Children are suffering from a hidden epidemic of child abuse and neglect. It’s a widespread war against our children that we have the power to stop, and understanding the issue is the first step. Just how bad is the issue of child abuse in the United States?
A report of child abuse is made every ten seconds in the United States.
Every year, more than 4 million referrals are made to child protection agencies involving more than 4.3 million children (a referral can include multiple children).
The United States has one of the worst records among industrialized nations – losing on average 5 children every day to child abuse and neglect.
In 2019 alone, state agencies found over 656,000 victims of child maltreatment, but that only tells part of the story.1
This would pack 10 modern football stadiums.

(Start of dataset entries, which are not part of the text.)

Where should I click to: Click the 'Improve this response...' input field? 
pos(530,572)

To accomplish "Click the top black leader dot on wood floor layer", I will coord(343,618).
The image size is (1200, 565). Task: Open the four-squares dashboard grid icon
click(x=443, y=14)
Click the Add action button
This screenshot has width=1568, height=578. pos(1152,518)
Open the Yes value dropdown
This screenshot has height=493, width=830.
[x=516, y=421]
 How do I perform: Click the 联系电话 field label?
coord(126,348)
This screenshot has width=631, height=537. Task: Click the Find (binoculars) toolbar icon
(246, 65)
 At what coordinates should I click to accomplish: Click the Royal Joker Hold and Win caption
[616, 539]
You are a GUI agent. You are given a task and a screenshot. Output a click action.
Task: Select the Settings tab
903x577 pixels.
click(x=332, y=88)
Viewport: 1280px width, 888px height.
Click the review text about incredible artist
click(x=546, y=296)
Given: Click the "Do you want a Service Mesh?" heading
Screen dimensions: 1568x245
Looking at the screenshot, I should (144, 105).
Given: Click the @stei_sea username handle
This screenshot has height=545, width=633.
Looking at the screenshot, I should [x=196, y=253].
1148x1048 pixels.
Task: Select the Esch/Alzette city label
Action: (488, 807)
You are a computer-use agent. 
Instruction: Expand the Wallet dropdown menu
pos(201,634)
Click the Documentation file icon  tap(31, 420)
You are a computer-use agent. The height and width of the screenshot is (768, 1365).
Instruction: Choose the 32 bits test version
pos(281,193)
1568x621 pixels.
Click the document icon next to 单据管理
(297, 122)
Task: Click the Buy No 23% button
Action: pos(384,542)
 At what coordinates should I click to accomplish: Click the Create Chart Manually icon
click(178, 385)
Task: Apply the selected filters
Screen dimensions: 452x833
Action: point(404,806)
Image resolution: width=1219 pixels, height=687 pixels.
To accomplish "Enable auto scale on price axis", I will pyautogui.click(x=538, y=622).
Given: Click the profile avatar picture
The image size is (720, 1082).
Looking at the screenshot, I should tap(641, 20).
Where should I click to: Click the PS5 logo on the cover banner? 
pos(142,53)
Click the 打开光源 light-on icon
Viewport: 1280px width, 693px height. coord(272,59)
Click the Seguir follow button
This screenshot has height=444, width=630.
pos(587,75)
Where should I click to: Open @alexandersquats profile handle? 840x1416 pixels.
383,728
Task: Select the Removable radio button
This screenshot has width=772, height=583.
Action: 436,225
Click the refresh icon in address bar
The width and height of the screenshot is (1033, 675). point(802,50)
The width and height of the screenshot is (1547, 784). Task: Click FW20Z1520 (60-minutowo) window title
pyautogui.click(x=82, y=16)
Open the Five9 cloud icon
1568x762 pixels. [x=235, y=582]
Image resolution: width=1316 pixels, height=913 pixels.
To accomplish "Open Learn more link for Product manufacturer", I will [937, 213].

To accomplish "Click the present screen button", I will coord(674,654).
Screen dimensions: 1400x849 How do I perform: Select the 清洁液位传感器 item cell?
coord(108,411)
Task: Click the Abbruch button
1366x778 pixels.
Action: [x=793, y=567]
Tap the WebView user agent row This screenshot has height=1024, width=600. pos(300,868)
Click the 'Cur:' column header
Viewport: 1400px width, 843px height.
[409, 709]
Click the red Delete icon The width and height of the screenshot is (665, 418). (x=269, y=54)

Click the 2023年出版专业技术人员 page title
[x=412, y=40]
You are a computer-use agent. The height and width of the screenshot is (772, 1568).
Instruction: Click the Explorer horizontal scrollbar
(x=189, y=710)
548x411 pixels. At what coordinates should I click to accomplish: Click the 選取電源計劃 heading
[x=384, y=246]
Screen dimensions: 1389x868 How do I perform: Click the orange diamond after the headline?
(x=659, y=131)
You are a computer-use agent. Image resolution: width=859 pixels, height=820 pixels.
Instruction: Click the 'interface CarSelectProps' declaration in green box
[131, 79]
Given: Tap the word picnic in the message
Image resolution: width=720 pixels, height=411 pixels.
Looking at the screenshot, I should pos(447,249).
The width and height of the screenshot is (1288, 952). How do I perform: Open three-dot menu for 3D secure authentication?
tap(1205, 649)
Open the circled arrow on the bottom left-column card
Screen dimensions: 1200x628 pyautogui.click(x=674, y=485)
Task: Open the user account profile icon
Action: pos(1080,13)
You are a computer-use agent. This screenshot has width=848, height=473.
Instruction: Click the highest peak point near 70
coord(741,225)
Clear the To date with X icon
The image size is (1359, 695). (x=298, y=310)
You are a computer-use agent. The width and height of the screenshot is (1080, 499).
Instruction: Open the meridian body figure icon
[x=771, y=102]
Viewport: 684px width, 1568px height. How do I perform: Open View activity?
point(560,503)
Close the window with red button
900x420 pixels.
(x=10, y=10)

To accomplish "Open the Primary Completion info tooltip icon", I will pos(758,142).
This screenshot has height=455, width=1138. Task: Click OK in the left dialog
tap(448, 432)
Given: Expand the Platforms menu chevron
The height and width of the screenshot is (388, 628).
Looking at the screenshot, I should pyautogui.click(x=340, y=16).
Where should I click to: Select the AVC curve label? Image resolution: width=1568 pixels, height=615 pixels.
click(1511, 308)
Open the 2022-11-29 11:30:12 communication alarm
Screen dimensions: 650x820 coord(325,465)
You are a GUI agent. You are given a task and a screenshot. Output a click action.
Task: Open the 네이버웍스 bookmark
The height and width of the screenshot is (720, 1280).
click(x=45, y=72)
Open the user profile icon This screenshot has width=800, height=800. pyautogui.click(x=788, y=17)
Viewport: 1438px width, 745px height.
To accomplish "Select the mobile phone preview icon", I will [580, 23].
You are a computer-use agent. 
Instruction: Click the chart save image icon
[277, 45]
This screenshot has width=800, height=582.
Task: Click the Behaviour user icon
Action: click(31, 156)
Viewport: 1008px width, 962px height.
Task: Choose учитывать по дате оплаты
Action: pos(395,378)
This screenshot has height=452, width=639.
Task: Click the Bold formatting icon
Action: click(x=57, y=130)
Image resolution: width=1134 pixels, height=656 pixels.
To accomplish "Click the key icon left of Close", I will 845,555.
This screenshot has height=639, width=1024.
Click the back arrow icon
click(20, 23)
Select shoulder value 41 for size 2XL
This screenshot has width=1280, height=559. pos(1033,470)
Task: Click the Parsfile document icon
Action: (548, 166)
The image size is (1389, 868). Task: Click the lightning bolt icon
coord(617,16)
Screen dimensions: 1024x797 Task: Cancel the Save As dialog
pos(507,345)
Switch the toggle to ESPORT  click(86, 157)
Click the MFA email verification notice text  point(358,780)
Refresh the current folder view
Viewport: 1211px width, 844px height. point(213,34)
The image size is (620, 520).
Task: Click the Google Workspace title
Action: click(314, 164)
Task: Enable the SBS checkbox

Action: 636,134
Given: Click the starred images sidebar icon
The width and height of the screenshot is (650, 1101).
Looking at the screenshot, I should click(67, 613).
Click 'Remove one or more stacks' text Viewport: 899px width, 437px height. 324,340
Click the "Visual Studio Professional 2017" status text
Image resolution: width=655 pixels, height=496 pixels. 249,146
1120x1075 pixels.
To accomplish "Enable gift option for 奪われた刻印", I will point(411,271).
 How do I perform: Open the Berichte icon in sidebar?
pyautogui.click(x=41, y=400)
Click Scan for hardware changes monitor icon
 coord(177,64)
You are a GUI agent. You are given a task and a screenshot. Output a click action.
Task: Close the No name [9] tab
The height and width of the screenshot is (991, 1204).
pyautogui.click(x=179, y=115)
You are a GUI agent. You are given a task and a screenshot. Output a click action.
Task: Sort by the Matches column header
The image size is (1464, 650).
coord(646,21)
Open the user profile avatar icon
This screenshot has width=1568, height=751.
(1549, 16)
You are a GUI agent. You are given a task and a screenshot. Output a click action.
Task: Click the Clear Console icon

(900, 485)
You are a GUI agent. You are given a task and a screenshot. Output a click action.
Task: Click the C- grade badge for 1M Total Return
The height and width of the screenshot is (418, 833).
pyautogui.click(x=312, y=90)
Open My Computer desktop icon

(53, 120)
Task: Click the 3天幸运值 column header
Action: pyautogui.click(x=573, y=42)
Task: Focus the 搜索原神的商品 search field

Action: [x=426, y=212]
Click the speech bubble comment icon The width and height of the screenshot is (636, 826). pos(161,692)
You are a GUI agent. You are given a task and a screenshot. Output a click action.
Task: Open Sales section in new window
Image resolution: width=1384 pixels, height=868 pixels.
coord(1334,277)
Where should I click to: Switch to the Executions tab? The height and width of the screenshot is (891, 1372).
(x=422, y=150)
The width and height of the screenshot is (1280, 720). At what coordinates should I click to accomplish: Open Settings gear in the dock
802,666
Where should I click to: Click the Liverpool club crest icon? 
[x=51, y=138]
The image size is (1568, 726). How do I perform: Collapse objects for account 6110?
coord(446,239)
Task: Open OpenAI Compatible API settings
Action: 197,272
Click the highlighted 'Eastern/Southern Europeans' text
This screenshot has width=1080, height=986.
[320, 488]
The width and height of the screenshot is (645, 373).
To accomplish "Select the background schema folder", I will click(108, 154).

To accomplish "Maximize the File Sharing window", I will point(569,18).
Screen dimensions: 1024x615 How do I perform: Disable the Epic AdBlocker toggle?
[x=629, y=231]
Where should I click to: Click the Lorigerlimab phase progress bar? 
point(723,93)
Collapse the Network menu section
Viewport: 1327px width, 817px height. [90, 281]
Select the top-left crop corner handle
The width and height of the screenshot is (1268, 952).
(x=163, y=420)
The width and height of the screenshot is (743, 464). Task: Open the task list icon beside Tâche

Health Impacts of Child Abuse
The U.S. Centers for Disease Control and Prevention links adverse childhood experiences (which include other household dysfunctions along with abuse and neglect) with a range of long-term health impacts.
Individuals who reported six or more adverse childhood experiences had an average life expectancy two decades shorter than those who reported none.
Ischemic heart disease (IHD), Chronic obstructive pulmonary disease (COPD), liver disease and other health-related quality of life issues are tied to child abuse.2,3
In one study, 80% of 21-year-olds who reported childhood abuse met the criteria for at least one psychological disorder.4
Mental Health Disorders, Addictions and Related Issues
- Risk for intimate partner violence
- Alcoholism and alcohol abuse
- Illicit drug abuse
- Smoking & drinking at an early age
- Suicide attempts
Sexual & Reproductive Health Issues and Risk Factors
- Multiple sexual partners
- Sexually transmitted diseases
- Unintended pregnancies
- Early initiation of sexual activity
- Adolescent pregnancy and Fetal death
Financial Impacts of Child Abuse
The long-term financial impact of abuse and neglect is staggering.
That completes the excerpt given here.